しかし、周囲を驚かせたのは騎士の中に包帯で応急手当をされたブラザール男爵が居る事だ。
それを見た瞬間、会議場に居たブラザール男爵が後ろに下がろうとするが、隣に座っていた貴族が疾風の如きスピードの裏拳を顔面に叩き込むと、ブラザール男爵は背後の壁に叩きつけられてうめき声をあげる。
「殿下……申し訳ありません。不覚を取りました」
本物のブラザール男爵が膝をついて謝罪する。敵に捕まった上に成り代わられると言う失態を非常に恥じていたが、彼の体はボロボロだった。恐らくかなり抵抗したのだろう。
その間に偽物のブラザール男爵はアリスティアの近衛に袋叩きにされていた。
そのリンチは一切の慈悲は無く、両手両足は無残に骨を砕かれ逃げられない様にしていた。

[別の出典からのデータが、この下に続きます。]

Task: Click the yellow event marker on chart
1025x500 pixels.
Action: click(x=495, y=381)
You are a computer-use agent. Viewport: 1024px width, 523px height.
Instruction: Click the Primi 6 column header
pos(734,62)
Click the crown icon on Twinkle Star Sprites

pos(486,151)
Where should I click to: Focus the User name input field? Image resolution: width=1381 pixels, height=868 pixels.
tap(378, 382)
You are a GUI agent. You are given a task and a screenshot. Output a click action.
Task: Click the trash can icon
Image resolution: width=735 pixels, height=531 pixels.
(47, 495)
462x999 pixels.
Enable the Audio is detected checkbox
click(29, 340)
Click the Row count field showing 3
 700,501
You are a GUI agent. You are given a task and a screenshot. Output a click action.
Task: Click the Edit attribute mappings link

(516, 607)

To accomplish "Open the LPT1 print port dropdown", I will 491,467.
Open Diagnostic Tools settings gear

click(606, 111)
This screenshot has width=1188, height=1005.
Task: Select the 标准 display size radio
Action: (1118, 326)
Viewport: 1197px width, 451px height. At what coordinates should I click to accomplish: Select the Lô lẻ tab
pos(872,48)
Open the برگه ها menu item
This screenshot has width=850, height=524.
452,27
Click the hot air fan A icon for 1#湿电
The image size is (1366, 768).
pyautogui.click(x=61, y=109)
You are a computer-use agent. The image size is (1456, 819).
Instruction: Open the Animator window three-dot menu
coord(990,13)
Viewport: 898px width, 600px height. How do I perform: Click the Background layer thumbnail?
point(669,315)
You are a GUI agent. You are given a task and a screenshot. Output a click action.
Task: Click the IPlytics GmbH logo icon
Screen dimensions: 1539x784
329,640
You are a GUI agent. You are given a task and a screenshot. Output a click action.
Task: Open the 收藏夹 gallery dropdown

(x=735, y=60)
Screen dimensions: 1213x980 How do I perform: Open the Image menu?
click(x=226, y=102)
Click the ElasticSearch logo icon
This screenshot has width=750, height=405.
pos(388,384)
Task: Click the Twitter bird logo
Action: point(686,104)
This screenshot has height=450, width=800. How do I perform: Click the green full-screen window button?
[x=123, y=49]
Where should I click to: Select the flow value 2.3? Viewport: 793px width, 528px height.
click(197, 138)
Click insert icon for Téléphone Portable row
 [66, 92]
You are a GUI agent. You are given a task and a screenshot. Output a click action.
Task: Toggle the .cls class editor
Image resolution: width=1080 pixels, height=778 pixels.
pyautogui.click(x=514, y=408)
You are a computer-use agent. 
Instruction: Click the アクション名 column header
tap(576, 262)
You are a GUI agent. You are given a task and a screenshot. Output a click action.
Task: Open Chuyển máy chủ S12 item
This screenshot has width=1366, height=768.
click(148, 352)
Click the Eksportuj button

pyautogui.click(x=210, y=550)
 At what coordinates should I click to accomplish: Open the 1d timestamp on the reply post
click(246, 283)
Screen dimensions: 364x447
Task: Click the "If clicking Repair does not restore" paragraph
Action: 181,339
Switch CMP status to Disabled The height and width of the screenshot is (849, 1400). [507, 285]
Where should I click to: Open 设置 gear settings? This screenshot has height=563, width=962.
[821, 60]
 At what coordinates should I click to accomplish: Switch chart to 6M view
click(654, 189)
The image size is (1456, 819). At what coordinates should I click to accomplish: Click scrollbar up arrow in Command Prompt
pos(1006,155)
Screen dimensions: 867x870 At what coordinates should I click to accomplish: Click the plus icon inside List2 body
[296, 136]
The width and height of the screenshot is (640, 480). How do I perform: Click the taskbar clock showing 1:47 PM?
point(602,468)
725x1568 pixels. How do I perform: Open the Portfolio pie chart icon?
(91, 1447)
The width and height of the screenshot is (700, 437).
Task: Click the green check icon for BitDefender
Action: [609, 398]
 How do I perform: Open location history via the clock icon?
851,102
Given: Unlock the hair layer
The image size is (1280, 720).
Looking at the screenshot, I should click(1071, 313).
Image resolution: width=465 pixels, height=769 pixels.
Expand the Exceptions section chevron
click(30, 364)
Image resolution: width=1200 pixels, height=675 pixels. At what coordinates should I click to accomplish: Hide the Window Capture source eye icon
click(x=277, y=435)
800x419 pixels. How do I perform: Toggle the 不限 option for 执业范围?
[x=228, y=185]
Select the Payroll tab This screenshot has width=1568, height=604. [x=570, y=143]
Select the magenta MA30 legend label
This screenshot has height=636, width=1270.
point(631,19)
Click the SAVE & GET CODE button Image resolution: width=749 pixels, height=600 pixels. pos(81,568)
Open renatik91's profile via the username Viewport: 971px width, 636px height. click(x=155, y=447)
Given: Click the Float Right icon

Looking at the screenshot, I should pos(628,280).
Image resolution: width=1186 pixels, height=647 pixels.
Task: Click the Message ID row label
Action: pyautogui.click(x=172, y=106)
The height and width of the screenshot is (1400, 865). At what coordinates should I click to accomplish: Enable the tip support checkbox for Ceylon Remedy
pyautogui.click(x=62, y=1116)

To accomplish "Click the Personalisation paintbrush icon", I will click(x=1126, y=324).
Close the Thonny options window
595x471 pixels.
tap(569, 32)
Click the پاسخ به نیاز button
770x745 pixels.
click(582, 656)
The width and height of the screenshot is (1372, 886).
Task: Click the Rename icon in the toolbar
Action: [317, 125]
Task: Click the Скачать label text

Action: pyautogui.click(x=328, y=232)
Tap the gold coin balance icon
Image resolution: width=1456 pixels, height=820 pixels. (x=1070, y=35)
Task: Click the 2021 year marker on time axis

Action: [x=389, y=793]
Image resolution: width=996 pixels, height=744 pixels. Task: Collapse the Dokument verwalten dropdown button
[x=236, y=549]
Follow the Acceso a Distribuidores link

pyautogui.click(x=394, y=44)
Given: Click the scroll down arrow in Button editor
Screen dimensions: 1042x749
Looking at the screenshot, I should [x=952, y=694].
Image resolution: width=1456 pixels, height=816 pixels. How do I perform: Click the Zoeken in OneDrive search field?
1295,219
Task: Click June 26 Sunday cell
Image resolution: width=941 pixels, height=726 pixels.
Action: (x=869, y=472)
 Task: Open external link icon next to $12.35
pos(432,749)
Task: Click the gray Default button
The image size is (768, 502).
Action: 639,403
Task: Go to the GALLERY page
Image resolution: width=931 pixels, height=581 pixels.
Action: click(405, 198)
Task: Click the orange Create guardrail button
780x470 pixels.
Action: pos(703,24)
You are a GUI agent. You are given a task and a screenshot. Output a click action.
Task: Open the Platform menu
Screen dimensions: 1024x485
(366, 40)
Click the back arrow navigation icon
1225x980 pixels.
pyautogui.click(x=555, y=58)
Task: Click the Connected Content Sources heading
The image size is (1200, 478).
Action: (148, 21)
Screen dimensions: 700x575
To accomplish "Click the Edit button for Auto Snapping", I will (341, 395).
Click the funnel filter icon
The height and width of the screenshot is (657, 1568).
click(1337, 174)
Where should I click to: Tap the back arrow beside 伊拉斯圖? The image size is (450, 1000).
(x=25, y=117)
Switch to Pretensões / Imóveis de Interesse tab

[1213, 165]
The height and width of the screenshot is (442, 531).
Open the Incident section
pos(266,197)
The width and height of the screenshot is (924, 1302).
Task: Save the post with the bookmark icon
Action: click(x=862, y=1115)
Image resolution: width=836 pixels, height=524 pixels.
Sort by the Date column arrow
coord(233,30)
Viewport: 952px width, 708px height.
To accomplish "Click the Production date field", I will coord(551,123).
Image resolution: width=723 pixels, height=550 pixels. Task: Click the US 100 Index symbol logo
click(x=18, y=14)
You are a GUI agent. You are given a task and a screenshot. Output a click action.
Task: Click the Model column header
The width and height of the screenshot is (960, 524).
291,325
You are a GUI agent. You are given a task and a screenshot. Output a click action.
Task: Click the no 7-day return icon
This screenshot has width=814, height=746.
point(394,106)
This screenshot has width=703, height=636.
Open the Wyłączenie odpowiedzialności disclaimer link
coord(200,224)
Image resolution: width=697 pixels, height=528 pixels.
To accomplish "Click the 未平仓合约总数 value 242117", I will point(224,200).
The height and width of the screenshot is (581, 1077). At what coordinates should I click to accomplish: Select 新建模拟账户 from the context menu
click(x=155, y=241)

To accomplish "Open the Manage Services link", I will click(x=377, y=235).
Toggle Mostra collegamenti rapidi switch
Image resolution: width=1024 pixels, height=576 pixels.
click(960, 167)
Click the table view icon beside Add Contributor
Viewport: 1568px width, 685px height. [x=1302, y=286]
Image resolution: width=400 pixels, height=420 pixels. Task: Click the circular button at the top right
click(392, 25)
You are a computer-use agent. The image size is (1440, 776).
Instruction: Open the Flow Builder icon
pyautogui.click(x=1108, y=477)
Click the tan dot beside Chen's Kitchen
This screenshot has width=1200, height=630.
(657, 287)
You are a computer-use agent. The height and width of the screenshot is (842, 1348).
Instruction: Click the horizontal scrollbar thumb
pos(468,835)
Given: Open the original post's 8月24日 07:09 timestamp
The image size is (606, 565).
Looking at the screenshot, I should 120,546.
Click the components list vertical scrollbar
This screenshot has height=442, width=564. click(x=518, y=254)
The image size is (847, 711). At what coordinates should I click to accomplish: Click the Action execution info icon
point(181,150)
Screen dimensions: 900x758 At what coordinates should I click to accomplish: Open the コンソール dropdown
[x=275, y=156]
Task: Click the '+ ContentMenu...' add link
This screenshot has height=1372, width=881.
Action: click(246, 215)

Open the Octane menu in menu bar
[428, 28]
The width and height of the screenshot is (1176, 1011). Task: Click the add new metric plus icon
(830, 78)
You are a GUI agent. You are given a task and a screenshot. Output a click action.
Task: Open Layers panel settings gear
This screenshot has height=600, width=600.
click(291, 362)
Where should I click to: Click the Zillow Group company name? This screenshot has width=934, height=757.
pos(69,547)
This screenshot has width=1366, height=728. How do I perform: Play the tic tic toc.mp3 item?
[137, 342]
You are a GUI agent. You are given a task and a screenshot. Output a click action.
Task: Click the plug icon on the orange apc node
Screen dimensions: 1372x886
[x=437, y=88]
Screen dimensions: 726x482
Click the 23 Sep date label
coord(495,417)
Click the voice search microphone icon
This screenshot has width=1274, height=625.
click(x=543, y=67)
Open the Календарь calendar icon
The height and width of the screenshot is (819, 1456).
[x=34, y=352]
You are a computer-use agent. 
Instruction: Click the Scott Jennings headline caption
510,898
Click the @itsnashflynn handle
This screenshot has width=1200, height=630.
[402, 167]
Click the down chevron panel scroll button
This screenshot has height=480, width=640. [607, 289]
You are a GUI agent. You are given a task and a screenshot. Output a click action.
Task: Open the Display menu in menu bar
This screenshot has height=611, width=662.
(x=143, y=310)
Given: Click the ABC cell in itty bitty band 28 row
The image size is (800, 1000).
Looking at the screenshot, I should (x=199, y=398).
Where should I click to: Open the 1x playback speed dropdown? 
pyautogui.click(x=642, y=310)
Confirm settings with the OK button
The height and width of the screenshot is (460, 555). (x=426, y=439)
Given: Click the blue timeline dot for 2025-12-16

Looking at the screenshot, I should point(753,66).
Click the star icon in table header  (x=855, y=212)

「一応持ち物を調べて。城内では転移系の魔導具は使えないけど、確実に持っている筈だから」
「ハッ! 」
「後、目障りだから牢屋に連れて行ってね。傷の手当は最小限。死なない程度で。
変身系の異能持ちの異世界人だから下手な動きをしたらその場で殺していいよ」
「ハッ! 連行するぞ油断はするなよ! 」
「了解! 」
異世界人は変身を解く間もなくゴミの様に引きずられていった。
「あの、姫様。何故入れ替わっていると分かったのですか? 」
ハエの始末で会議室の空気が悪くなったので換気していると、議員の一人が私に問いかけてくる。
「入れ替わりに気が付いたのはさっきの連絡の時だけど」
「成程、では何故彼が怪しいと思ったのですか? 我々は彼が入れ替わっている事に気が付きませんでした。何か秘策があるのでしょうか? 」
「彼とは5日前に城ですれ違った。その時は普通だった。でも、3日前にすれ違った時は敵の匂いがした。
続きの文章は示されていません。